(Items from a data source)
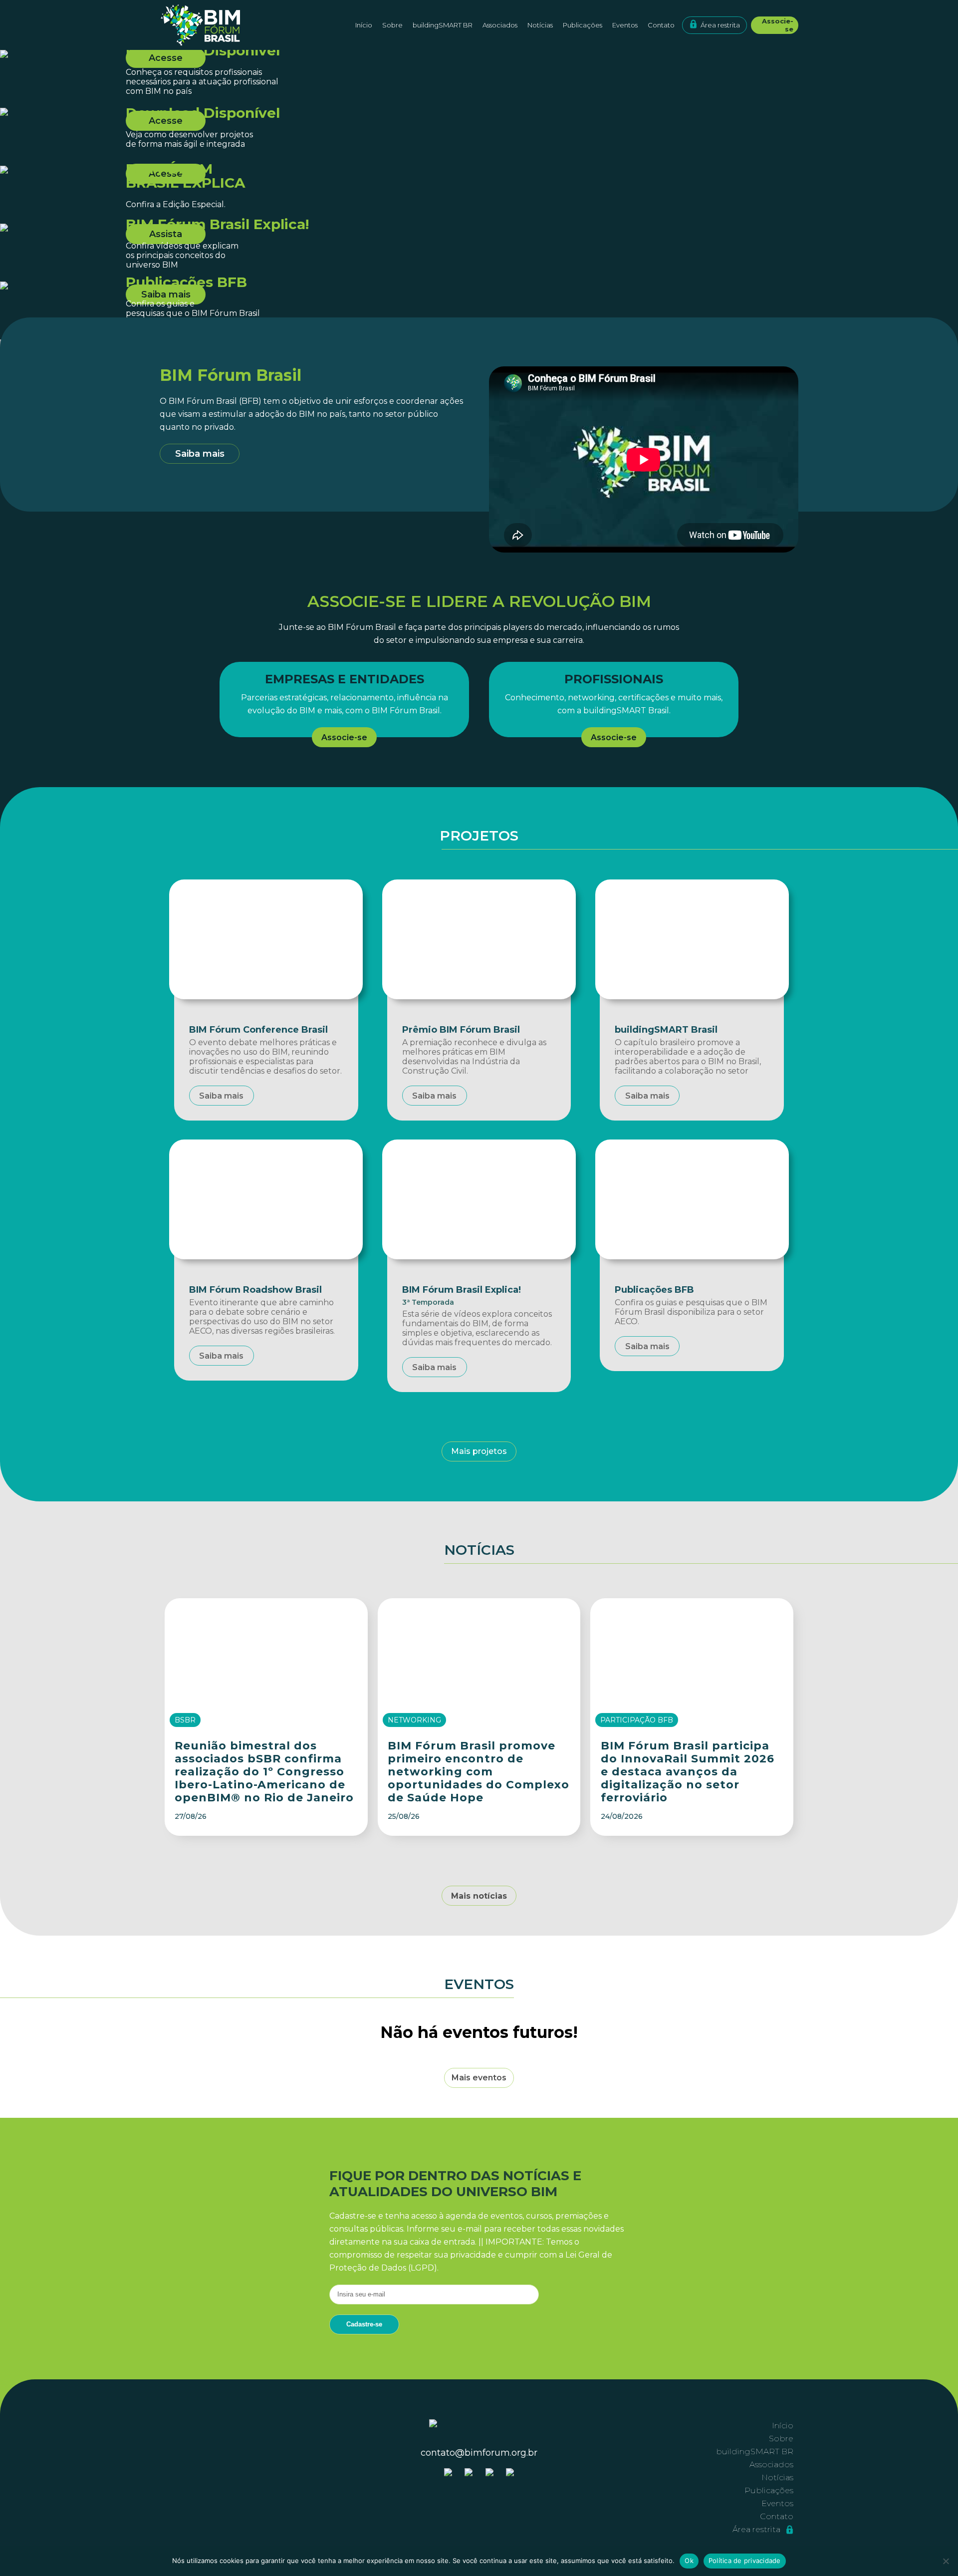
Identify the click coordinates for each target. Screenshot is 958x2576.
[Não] (946, 2561)
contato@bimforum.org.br (479, 2452)
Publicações (582, 25)
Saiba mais (200, 453)
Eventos (625, 25)
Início (363, 25)
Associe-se (777, 25)
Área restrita (720, 25)
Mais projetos (479, 1451)
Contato (661, 25)
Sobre (781, 2438)
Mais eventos (479, 2077)
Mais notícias (479, 1896)
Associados (499, 25)
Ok (689, 2561)
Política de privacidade (745, 2561)
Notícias (540, 25)
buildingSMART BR (443, 25)
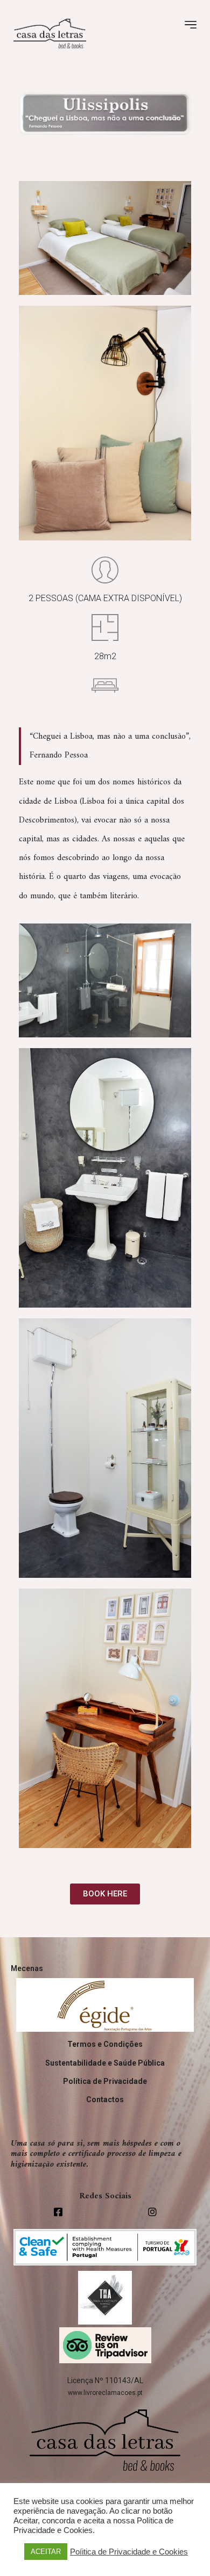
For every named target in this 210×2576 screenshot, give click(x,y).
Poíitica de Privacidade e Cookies (129, 2552)
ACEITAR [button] (46, 2552)
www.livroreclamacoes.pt (105, 2393)
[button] (105, 1894)
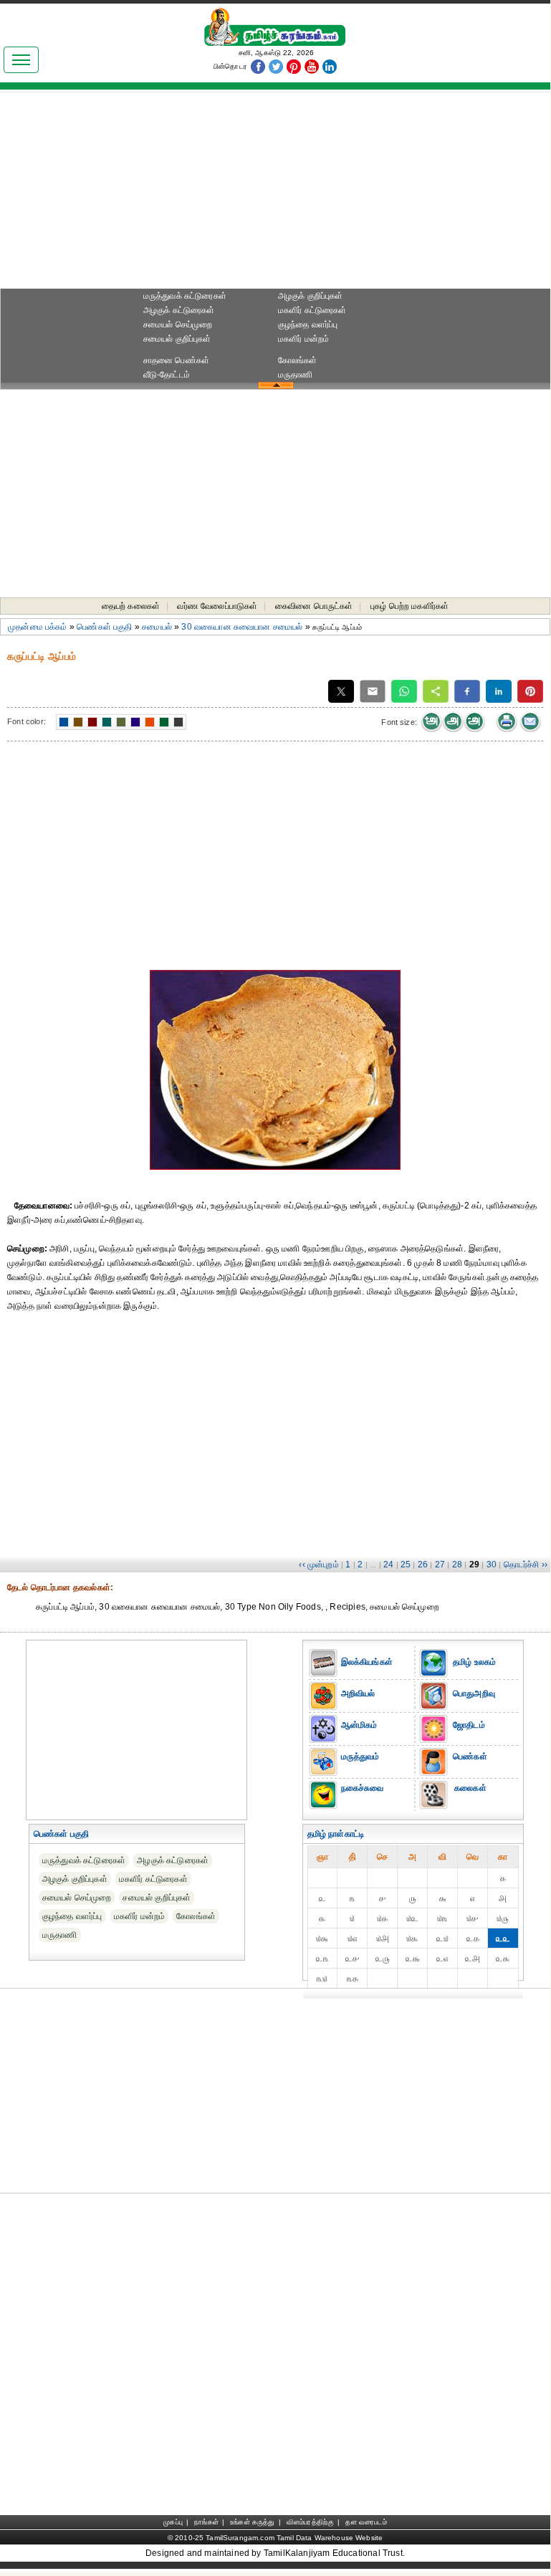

Task directions
Which lines of the data contain the string "target"? Copy each one.

Exercise result
Identify the click coordinates for each target. Screenshot is 958x2576.
For every named target in this 210×2576 screenshot, give click(x,y).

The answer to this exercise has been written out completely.